Just to help people which is trying to get somekind of OverSampler, here I post the “hack” I had to do to implement it This is a first iteration, so this could have some improvements to be more robust, so feel free to suggest improvements 
In order to set you in context, here the splitter
is somehow splitting by index depending on the column Dataset
. Besides, mention that the label_df
DataFrame is sorted to have first the rows regarding training, this is why I use [:len(train_df)]
on the weights.
label_db = DataBlock(
blocks=(ImageBlock(cls=PILImageBW), MultiCategoryBlock),
get_x=ColReader('Original_Filename', pref=raw_preprocess_folder+'/', suff='.png'),
get_y=ColReader('Target'),
splitter=TestColSplitter(col='Dataset'),
item_tfms=item_tfms,
batch_tfms=label_transform,
)
label_dl = label_db.dataloaders(label_df, bs=BATCH_SIZE, num_workers=0, shuffle_train=True, drop_last=True)
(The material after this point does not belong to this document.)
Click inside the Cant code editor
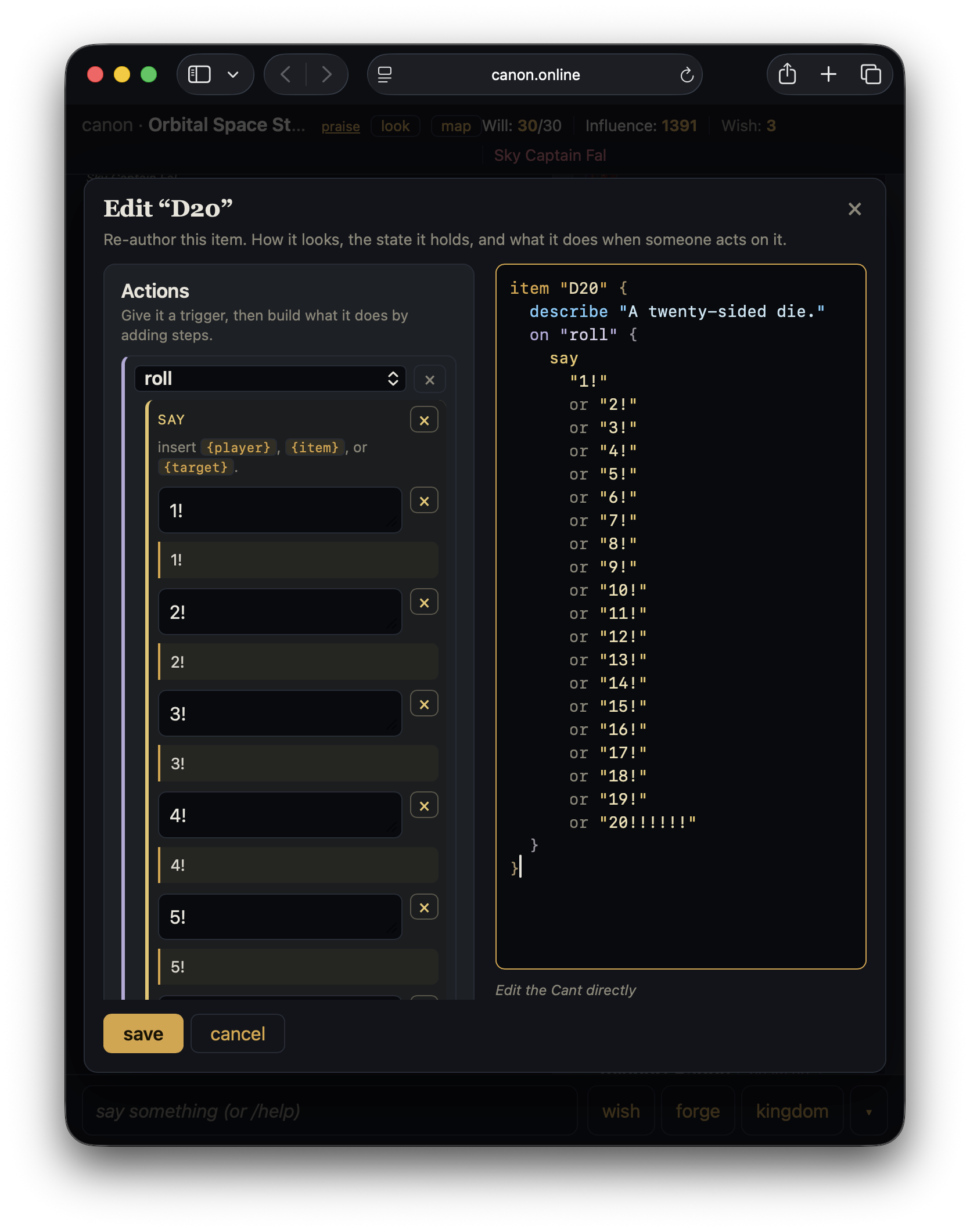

# Calculate sample weights to balance the DataLoader
from collections import Counter
count = Counter(label_dl.items['Target'])
class_weights = {}
for c in count:
class_weights[c] = 1/count[c]
wgts = label_dl.items['Target'].map(class_weights).values[:len(train_df)]
weighted_dl = label_db.dataloaders(label_df, bs=BATCH_SIZE, num_workers=0, shuffle_train=True, drop_last=True, dl_type=WeightedDL, wgts=wgts)
label_dl.train = weighted_dl.train